Ich glaube ich schweife ins allgemeine ab, es ging ja nur um ne neue Java-Version.


----------



## tuxedo (29. Feb 2008)

Das "Skepsis-Verhalten" bzgl. neuer Versionen von Software (mit Java als exemplarisches Beispiel) erinnert doch irgendwie an die Tage, in denen Dampfmaschinen erfunden wurden:

"Wie? Eine Kutsche ohne Pferde aus viel neumodischem Stahl welche sich wie von Zauberhand alleine bewegt? Das muss vom Teufel persönlich sein..."

LOL

Bin ganz tfa's Meinung...


----------



## AlArenal (29. Feb 2008)

Saxony hat gesagt.:
			
		

> Aus diesem Grund werden auch immer wieder neue COBOL Programmierer gesucht um die alten Systeme zu pflegen.



Ich stolperte erst dieser tage über eine Produktnews von ILOG bzgl. Rules for COBOL. Und ich dachte immer ILOG würde exklusiv auf Java stehen...


----------



## AlArenal (29. Feb 2008)

tfa hat gesagt.:
			
		

> Und überhaupt versteh ich nicht, warum man so viel Angst davor hat, die Verantwortung zu übernehmen.
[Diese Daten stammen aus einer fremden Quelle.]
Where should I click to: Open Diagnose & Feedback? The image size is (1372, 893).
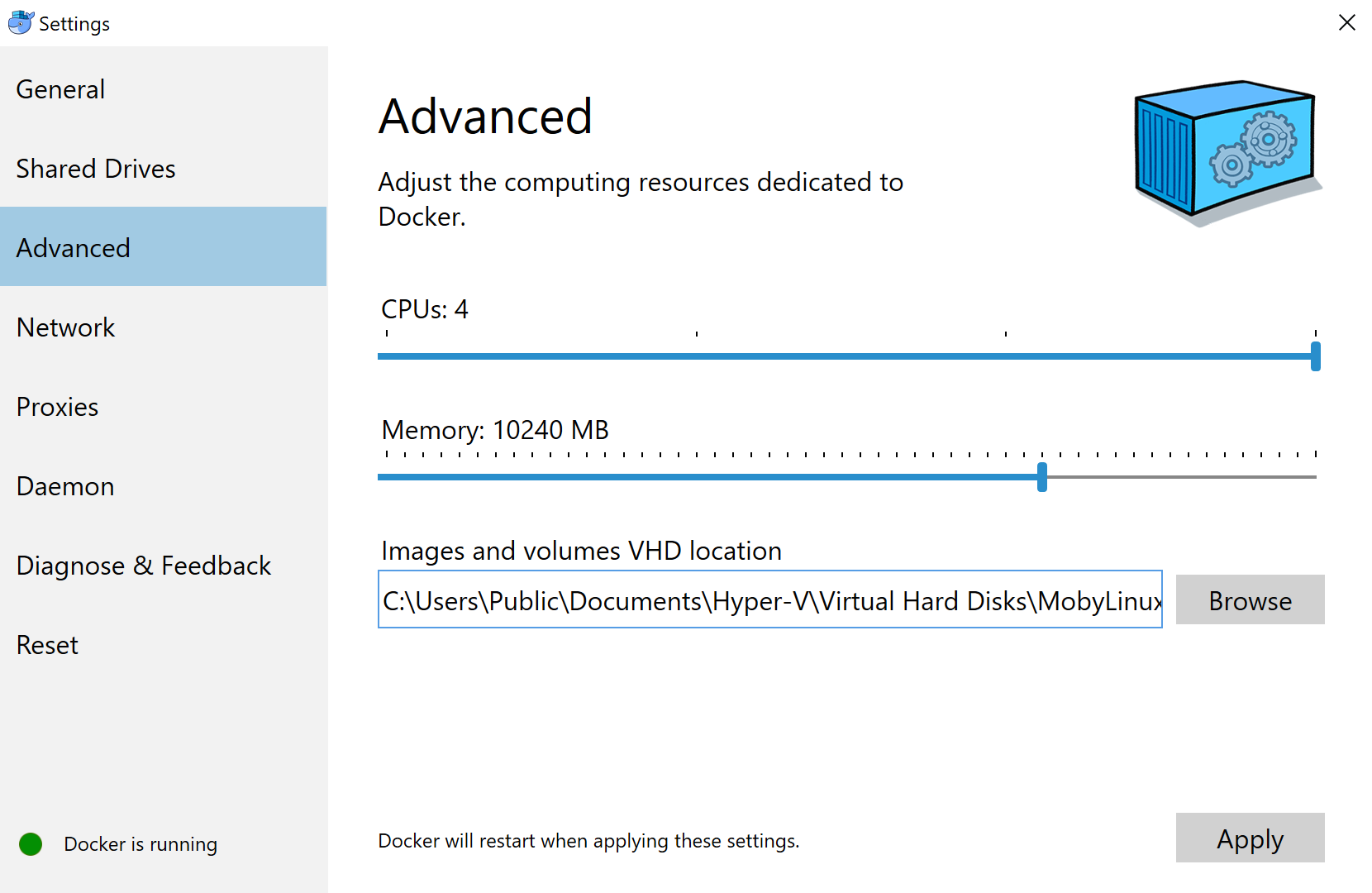pyautogui.click(x=143, y=565)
Verantwortung gehört zum Job. Es sei denn man möchte ein Programmierknecht sein, der gesagt bekommmt, auf welche Knöpfe er zu drücken hat.



Man beißt nicht die Hand die einen füttert, denn dazu sitzt man am falschen Ende der Nahrungskette. Wenn man für Kunden entwickelt muss man den Weg gemeinsam mit dem Kunden bestreiten und ihm eine Lösung auch dann bieten können, wenn man sich nicht alles aussuchen kann.
Es ist noch nicht so lange her, da konnten wir nicht mit Ressourcen um uns schmeißen, sondern mussten um jedes Byte Speicher und jeden Taktzyklus kämpfen. Da haben auch nicht alle genöllt sie hätten keinen Spaß und wollten nicht Knecht eingeschränkter Systemressourcen sein 



			
				alex0801 hat gesagt.:
			
		

> Das "Skepsis-Verhalten" bzgl. neuer Versionen von Software (mit Java als exemplarisches Beispiel) erinnert doch irgendwie an die Tage, in denen Dampfmaschinen erfunden wurden:
> 
> "Wie? Eine Kutsche ohne Pferde aus viel neumodischem Stahl welche sich wie von Zauberhand alleine bewegt? Das muss vom Teufel persönlich sein..."
> 
> ...



Und kann der Lokführer etwa bestimmen auf welche Technik sein Brötchengeber setzt?


----------



## tuxedo (29. Feb 2008)

>> Und kann der Lokführer etwa bestimmen auf welche Technik sein Brötchengeber setzt?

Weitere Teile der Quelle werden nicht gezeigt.